As the OP said, each home (jewish or not) should have an internet filter.
The conversation of wow its by passable and how easy it is to by pass, is IMHO a stupid one. Its a computer, if you installed software to do one thing you can remove that and do it another way. Or you can easily by pass it by not booting to that OS (Bootable USB anyone?).
Its trivia at most to by pass any software based filter. Publishing how to bypass is extremely important as its the only way people will be aware that its worthless.
In general there are 2 types of filters:
1. Software based (worthless).
2. Network based.
Network based filters can further be divided into 2 categories:
a. Premises based protection (open dns enforced on a router, Sonicwall, websense etc).
b. Provider based protection (jnet, yeshivanet etc).
Each of the above has its uses, (a) above is best for companies that dont want to use just one provider. Easy and quick control and the whos/whats and when.
(b) above is excellent for smaller and home based businesses.
If one wants a filter and they are a small or home based business, then using (a) above they can just bypass the physical box and plug directly into the unfiltered Internet.
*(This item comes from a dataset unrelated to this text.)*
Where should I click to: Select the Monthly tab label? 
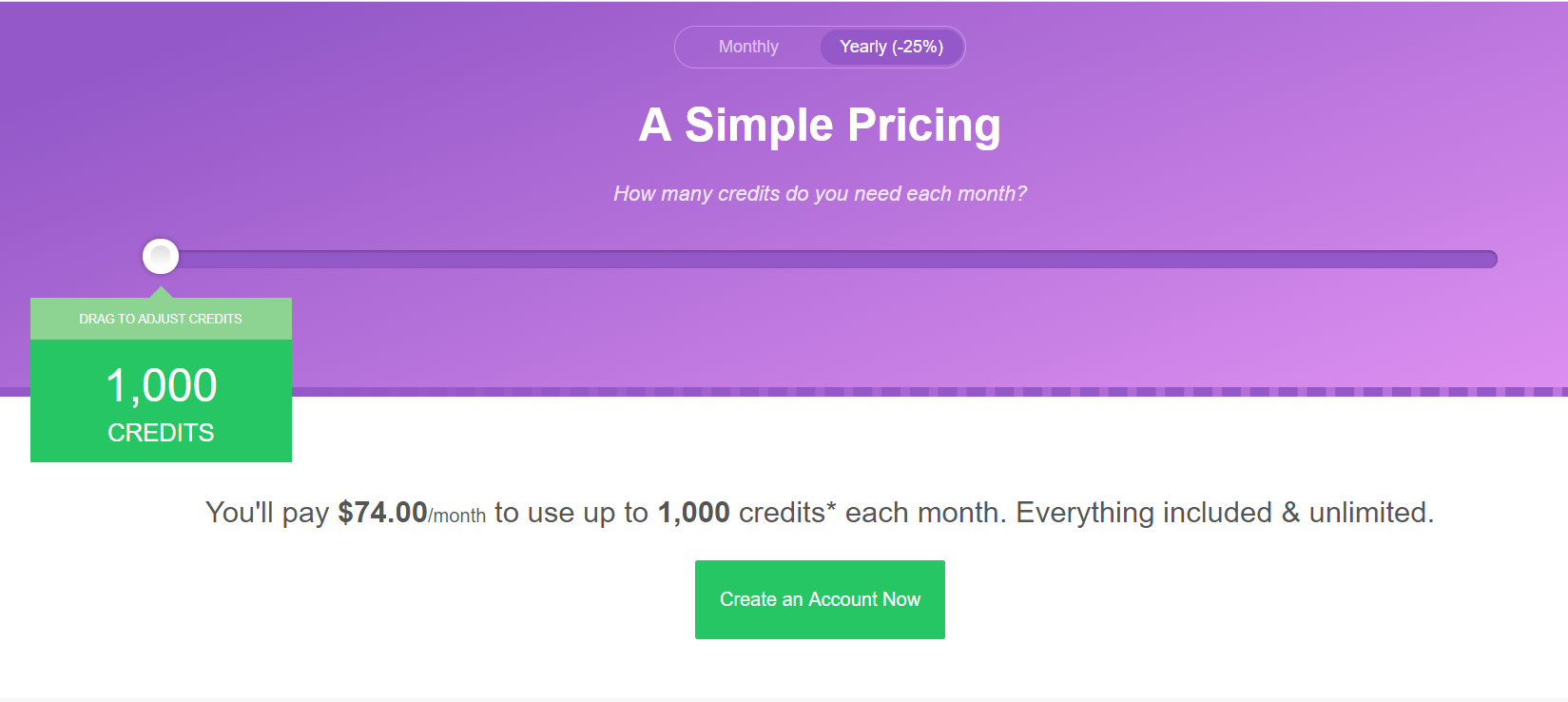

It is therefore probably worthless in small businesses.
The software based solutions has only one use, and that is for a user working in an environment where they will not spend money for filtering, in which case k9 or the likes should do the job.
If a filter is bypassable but how to by pass it is not published, then it ends up being a compliance paper to get your kids into school and nothing with filtering, more like a bus pass that transportation has been paid.